Interest Rate Roundup

Friday, February 01, 2008

The bond insurer ratings saga continues ... oh wait, I already used that headline

This time, it's Moody's that is weighing in with the threat of downgrades ...

From Bloomberg:

Moody's Investors Service may downgrade some bond insurers in the next few weeks as it reassesses the extent of losses from subprime mortgage securities.

The industry review will be completed by late February and ratings may be cut on some companies earlier if they can't raise capital, New York-based Moody's said in a report designed to answer "frequently asked questions'' by investors.

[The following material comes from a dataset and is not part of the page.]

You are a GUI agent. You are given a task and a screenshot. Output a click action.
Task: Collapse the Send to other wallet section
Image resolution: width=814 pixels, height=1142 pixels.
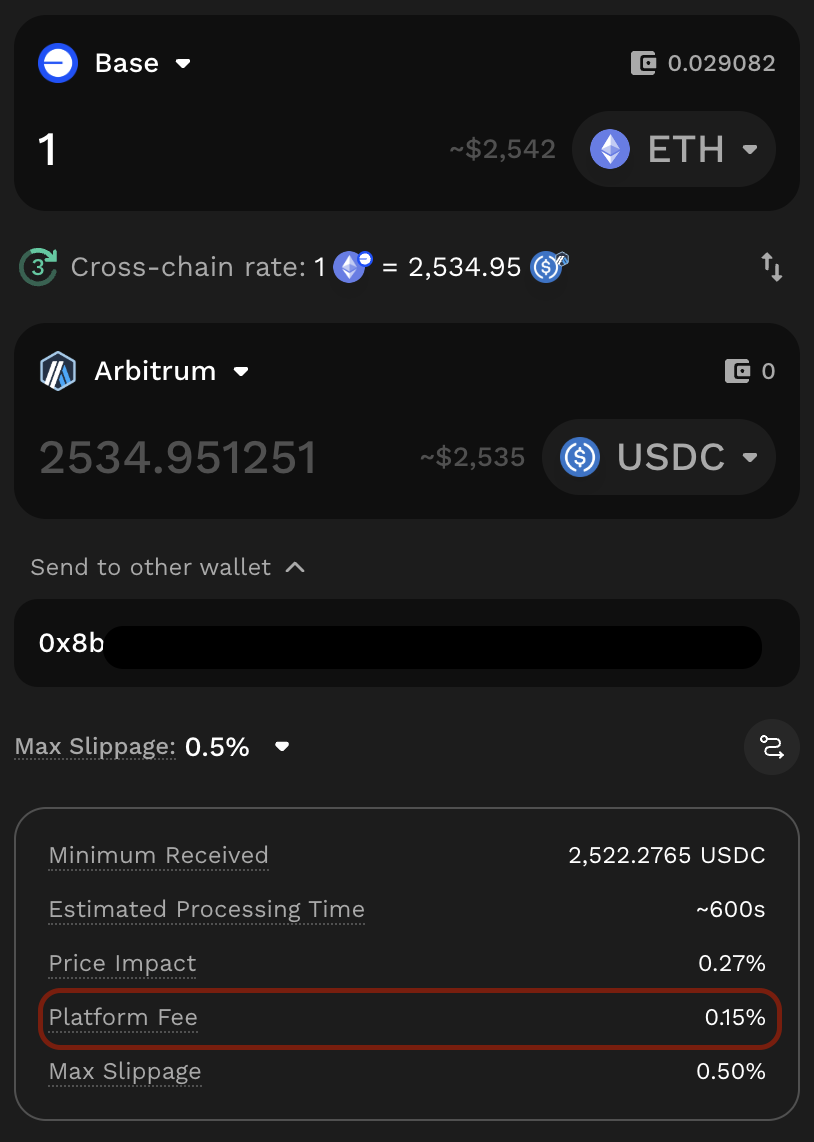click(x=294, y=567)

"Our estimate of capital needed to support the mortgage- related risk of some guarantors has risen significantly,'' Moody's analysts led by Stanislas Rouyer said in a report dated yesterday.

MBIA Inc. and Ambac Financial Group Inc., the world's largest bond insurers, reported a combined loss of $5.5 billion in the fourth quarter after a slump in the value of their guarantees on subprime-mortgage securities. Moody's said it may cut each of the companies' AAA bond insurer credit ratings.

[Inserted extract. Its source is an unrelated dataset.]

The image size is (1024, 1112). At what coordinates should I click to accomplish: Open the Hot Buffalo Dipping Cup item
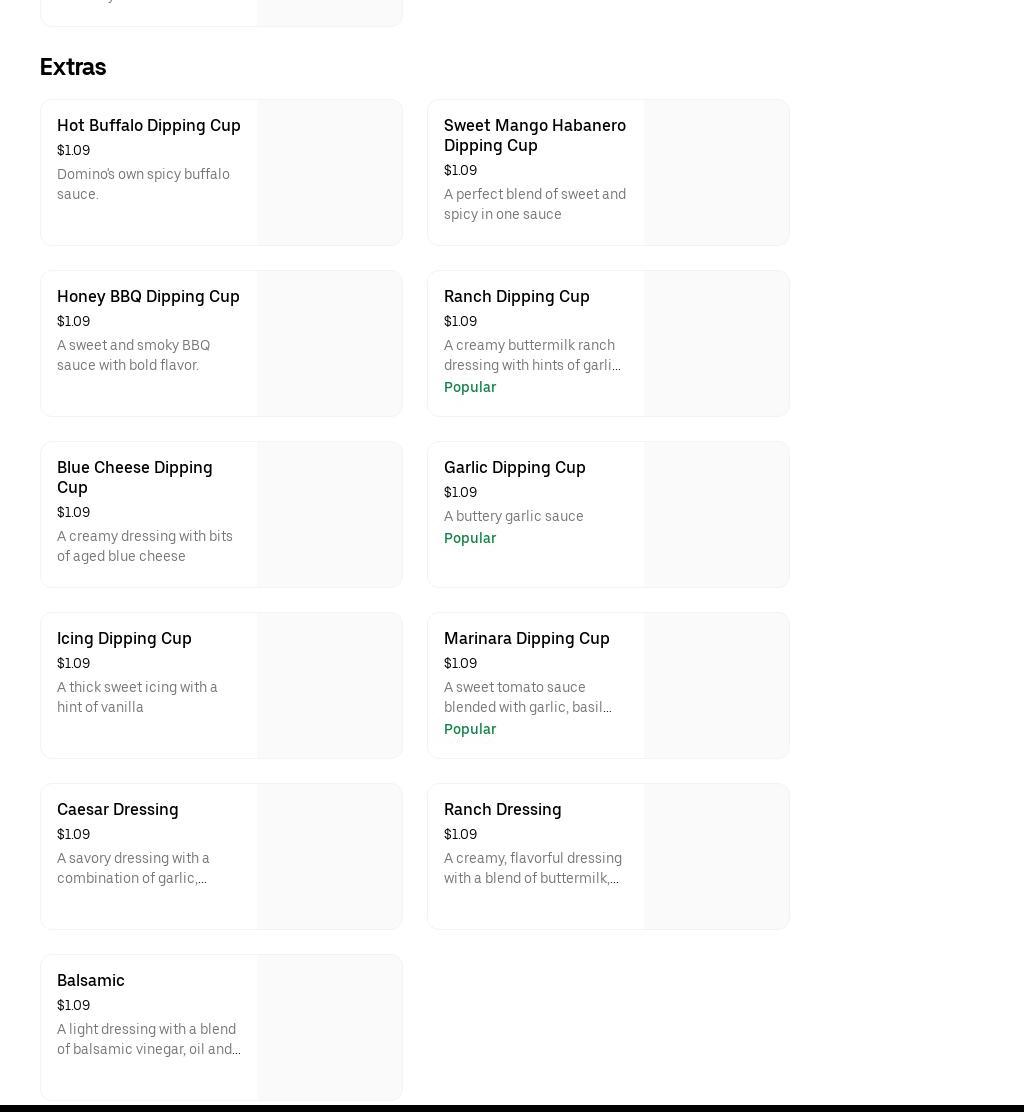149,126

"In order to retain their Aaa ratings, financial guarantors need an adequate level of capital, a risk management and underwriting framework commensurate with that capital, and a viable business plan,'' Moody's said. "If one of these characteristics is judged by Moody's to be inadequate, we would expect to lower the rating.''

Meanwhile, CNBC reports that the bailout brigade is trying to ride to the rescue of the bond insurance industry.